We know the brain doesn’t stop developing until the mid-20s. You can’t drink or smoke until you’re 21. The state’s most progressive leaders believe minors who commit violent crimes should not face the same consequences as adults because of this biological fact. Yet, the Golden State tells our kids that they can access birth control, get an abortion, or seek hormone therapies without any parental consent. What kind of logic is this?  

I am a firm believer in local control, and I believe decisions made as a family are the best example of exercising that most local of local control. The decisions may be tough, but you make them with your child’s safety and best interests at heart. 

The kinds of decisions progressive legislators in this state seek to usurp from parents are huge, life-altering ones that should not be made solely by minors or the state. 
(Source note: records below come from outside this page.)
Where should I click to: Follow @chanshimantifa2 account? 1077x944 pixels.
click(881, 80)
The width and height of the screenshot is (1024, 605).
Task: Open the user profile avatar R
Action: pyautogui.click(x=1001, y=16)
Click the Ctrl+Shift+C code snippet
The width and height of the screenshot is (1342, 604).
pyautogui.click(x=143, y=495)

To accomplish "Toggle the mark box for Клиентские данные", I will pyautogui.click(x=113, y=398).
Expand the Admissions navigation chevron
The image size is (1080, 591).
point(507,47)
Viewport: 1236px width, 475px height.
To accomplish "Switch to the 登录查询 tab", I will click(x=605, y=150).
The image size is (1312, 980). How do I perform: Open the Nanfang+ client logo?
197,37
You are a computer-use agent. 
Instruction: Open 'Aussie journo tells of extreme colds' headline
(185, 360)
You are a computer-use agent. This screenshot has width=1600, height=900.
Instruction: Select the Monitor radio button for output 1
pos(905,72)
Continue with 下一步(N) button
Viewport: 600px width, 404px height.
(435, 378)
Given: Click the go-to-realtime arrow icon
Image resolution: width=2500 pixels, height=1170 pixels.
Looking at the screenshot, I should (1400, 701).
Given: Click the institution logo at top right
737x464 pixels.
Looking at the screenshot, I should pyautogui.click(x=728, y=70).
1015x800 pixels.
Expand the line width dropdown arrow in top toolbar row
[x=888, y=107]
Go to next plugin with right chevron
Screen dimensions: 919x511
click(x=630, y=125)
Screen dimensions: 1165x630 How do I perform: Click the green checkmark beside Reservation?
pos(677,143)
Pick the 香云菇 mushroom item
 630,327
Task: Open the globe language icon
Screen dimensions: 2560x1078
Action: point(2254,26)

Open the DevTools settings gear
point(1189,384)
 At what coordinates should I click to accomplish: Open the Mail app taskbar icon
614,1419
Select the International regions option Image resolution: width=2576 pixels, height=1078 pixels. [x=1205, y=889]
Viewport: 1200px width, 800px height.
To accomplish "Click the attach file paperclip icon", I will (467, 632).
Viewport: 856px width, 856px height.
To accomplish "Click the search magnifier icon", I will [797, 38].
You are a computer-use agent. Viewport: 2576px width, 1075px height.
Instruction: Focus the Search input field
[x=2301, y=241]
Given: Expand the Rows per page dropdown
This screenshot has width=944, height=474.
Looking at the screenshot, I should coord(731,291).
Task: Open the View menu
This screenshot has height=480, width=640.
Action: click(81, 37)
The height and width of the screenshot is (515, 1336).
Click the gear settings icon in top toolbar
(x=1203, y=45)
Unfortunately, I believe this is just the beginning. California is teaching our youth that it’s normal for government to have a role in a family’s day-to-day life and that a parent’s legitimate questions or concerns equate to bigotry. 

The government’s intrusion into the sanctity of family is antithetical to everything we value as Americans. 

But, California isn’t exactly America these days, is it? 

Sen. Scott Wilk represents the 21st Senate District, which includes the Antelope, Santa Clarita and Victor valleys. “Right Here, Right Now” appears Saturdays and rotates among local Republicans.